= What is needed =
Beneath this task are records; print exactly the stretch of them from the line with "Given: Switch to the Research Reports tab" through the line with "Task: Toggle fullscreen view icon", both ends included.

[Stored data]

--- START ---

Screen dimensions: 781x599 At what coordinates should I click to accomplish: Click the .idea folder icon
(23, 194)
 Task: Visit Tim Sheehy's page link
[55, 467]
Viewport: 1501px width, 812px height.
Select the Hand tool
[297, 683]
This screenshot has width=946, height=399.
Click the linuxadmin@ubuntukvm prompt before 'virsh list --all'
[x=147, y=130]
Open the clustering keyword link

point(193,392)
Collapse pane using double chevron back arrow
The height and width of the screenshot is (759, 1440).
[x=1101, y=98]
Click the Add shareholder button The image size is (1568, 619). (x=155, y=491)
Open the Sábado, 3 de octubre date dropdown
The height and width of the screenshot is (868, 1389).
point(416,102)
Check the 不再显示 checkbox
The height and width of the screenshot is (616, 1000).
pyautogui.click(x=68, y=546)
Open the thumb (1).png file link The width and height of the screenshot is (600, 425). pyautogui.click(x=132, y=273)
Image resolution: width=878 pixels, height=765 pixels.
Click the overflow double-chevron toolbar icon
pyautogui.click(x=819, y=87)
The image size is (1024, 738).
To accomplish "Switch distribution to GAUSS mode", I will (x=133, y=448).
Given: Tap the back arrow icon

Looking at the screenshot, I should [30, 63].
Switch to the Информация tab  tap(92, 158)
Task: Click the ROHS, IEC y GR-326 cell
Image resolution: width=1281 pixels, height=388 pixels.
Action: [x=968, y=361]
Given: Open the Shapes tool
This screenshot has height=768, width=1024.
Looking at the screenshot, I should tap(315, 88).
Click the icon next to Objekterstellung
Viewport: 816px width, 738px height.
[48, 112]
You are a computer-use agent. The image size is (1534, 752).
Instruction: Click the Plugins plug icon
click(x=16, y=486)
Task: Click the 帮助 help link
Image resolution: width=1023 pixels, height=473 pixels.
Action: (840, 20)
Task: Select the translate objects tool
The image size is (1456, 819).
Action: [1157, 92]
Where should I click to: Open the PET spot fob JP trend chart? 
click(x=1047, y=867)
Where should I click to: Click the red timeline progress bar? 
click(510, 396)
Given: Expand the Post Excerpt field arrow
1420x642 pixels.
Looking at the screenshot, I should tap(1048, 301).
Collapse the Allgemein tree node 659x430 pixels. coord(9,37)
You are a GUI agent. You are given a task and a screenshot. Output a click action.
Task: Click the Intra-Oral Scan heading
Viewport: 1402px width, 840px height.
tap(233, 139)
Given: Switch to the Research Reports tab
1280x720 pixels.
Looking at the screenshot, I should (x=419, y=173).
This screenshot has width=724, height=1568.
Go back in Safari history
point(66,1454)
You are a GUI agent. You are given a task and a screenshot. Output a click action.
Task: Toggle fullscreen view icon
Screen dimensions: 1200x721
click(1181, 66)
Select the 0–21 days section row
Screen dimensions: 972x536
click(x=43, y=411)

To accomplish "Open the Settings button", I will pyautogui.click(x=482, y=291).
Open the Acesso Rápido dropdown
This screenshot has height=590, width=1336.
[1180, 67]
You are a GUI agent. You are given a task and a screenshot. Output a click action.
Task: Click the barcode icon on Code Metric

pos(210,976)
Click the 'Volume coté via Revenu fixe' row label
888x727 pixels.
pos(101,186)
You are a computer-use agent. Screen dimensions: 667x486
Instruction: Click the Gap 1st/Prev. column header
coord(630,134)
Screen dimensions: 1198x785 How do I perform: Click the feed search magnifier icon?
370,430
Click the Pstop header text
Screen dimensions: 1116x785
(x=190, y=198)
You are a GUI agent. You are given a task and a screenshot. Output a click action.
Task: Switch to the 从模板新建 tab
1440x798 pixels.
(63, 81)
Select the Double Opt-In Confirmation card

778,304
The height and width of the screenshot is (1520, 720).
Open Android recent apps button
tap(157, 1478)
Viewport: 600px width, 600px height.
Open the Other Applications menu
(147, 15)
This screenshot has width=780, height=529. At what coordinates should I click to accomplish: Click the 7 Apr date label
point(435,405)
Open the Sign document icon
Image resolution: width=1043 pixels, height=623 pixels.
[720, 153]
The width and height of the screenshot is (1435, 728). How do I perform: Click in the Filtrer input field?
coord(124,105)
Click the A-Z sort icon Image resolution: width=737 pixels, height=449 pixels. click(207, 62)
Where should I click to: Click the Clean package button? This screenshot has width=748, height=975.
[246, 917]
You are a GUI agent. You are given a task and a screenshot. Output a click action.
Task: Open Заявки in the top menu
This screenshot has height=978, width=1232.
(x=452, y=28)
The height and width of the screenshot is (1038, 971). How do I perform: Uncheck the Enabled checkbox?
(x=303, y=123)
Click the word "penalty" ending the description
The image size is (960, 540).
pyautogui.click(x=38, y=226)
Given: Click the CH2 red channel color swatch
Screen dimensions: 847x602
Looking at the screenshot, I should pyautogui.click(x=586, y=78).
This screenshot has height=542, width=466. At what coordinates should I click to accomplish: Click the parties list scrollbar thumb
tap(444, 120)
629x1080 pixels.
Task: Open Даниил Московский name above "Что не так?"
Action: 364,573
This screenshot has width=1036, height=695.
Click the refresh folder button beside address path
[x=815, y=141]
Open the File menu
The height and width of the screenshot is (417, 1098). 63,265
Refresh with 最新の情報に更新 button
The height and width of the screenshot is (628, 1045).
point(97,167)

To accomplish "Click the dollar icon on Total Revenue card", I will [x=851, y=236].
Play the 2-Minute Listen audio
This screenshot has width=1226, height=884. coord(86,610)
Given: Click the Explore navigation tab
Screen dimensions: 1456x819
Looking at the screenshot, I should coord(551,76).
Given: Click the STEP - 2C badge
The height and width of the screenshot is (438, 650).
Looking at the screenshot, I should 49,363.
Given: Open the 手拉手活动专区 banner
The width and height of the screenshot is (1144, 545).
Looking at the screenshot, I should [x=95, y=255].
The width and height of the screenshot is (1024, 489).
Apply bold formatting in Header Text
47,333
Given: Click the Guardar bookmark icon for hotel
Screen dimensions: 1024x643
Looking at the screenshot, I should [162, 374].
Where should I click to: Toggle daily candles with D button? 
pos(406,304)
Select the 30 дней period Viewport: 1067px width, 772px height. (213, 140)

--- END ---

= Result of the exercise =
Given: Switch to the Research Reports tab
1280x720 pixels.
Looking at the screenshot, I should (x=419, y=173).
This screenshot has width=724, height=1568.
Go back in Safari history
point(66,1454)
You are a GUI agent. You are given a task and a screenshot. Output a click action.
Task: Toggle fullscreen view icon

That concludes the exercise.